Many opportunities to mess this one up without some professional guidance.
And potential rewards for a quality job. 
A typical top end humidor for 25 cigars goes for around $150.


----------



## Woodbum (Jan 3, 2010)

Build the exterior box of your humidor with your choice of wood, domestic or exotic, and then line the interior with Spanish Cedar. I use 5/16 - 3/8 resawn material (depending on the overall size of the chest) for the lining walls and 1/8- 1/4 for the bottom and the top lining. Build the box as ornate or as simple as you want, but make sure the inerior lining is pretty airtight. I use a mating rule joint between the lid lining and the body lining. I use no metal in the interior lining, and friction fit all of the joints with no glue so that they can move a little. Use a Humistat for keeping the cigars at 70% humidity and a hygrometer to measure the humidity. I make all of the trays and dividers with spanish cedar too. Spanish cedar has been used traditionally to repel a tobacco boring beetle that will ruin cigars, but I feel that it also imparts a very pleasant aroma to the puros kept in the humidor.

$150 for a well constructed cigar chest might be a little light, but price your work according to your pricing and marketing method. I have sold commissioned humidors for $450 -$600 and higher for custom one off designs built with high end exotics and solid brass hardware from Brusso ( IMHO-the best). I have also sold "pallet wood" units with lower end hardware or wooden hinges etc for as low as $150 or less. Check out the units being sold in cigar shops for $200-$400. They are just veneered spanish cedar if you are lucky, or mahogany or even mystery wood (even baltic birch ply!) with a high gloss spray on finish that looks splashy. Often they have no hygrometer and use cheap hardware. A quality solid wood, lined humidor will fetch a price that you can actually make a little money on. Even with expensive exotics, the materials in the small quantites necessary is relatively cheap. It is the hardware and humidifying instruments that will drive the price.

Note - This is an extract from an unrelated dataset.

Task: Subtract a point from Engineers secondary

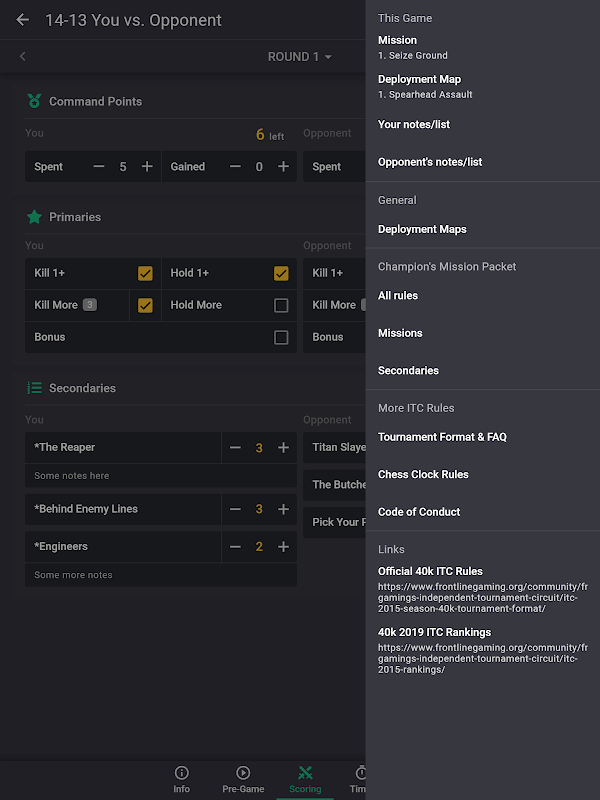Action: point(235,547)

Humidors are fun to build, and you are only limited by your imagination. Right now I have a Darryl Peart/ Greene and Greene inspired humodor on my bench that is a scaled down replica of Darryl's blanket chest. It is built with African Mahogany with ebony plugs and accents. Everything is in miniature form, and the standing proud finger joints in that small size were a real challenge.

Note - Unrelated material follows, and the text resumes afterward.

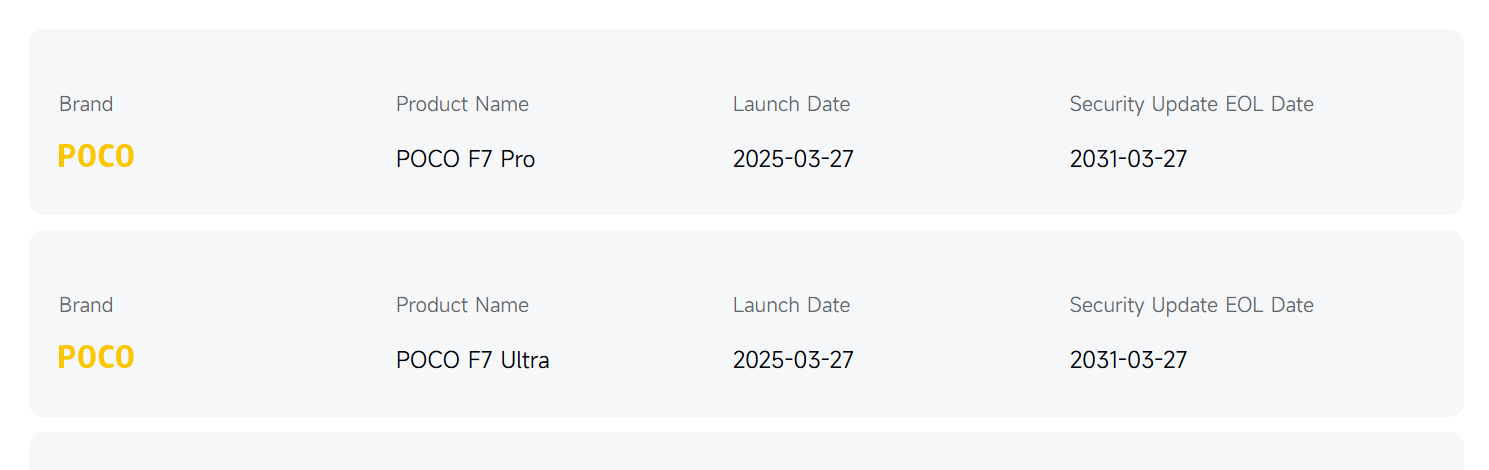Click the Brand label in the F7 Ultra card
1489x470 pixels.
pos(86,305)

With each of my commisssions, I enclose a written "pedigree' of the the materials and methods used so that the new owner can have a history of his possession. As a cigar smoker too, I also add an inexpensive cigar cutter and one of my favorite cigars from my personal humidor. Just added touches that the client talks about to his friends and others who see their cigar chests. It will lead to more commissions.

My advice: when approached by a client who wants one built, ask FIRST "what is your budget"? Then you can build for them what they can afford, and there will be no surprises. You can explain then what they can get for that amount, and you then may be able to up-sell them to a higher grade unit. Be honest going in the door and the client will appreciate it. Have fun and work safely.


----------



## nwbusa (Feb 21, 2012)

Woodbum nailed it. +1 on everything he said, especially the Brusso hardware-their quadrant hinges are top notch.

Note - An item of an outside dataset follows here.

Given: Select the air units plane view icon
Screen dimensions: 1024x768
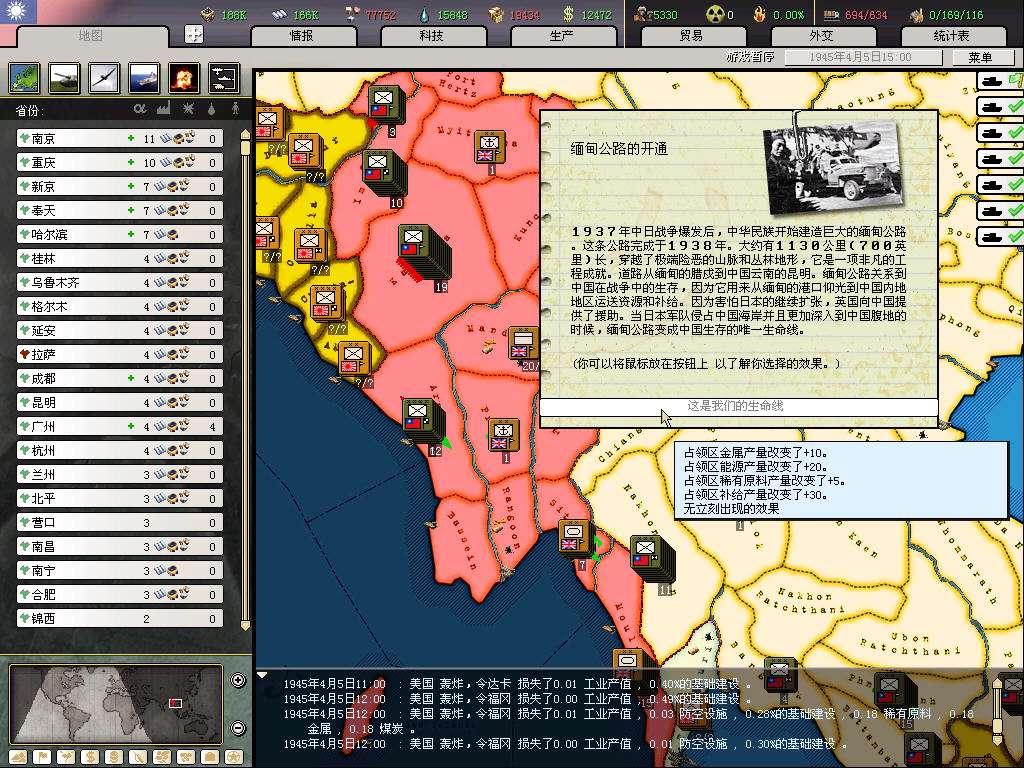Looking at the screenshot, I should click(105, 77).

If you want to make your own humistat, a chuck of green florist foam saturated with a 50/50 mix of polypropylene glycol & distilled water will hold the RH at 70%.

Good luck!


----------



## CharlieM1958 (Nov 7, 2006)

@Woodbum: I'm just curious… is there a reason you recommend the thicker Spanish Cedar for the walls? I always assumed 1/8 to 1/4 all the way around would be okay. (But that was just an assumption on my part… I never gave it much thought.)


----------



## ShannonRogers (Jan 11, 2008)

McIlvain (company linked above) has very nice Spanish Cedar but they are a wholesaler and probably won't be able to help you in the quantities you would need for humidors. However they sell to an online retailer called Hardwood to Go where you can buy it in single board quantities.

Yes I am affiliated with both companies but I can also vouch for the Cedar since I use it myself.


----------



## Woodbum (Jan 3, 2010)

Charlie: I like the thicker wall material because it is a little beefier to put the concave or convex portion of a rule joint on so that the lid potion of the joint interlocks with the body potion, making a good mating seal. Just personal preference from experience that I have had and the router bits that I use to create the joint. I set the bits to leave a small fillet where the rule joint portion of the liner meets the box and lid bodies. Just a fitting detail.


----------



## Riowood1000 (Jul 29, 2009)

thanks guys for the input.


----------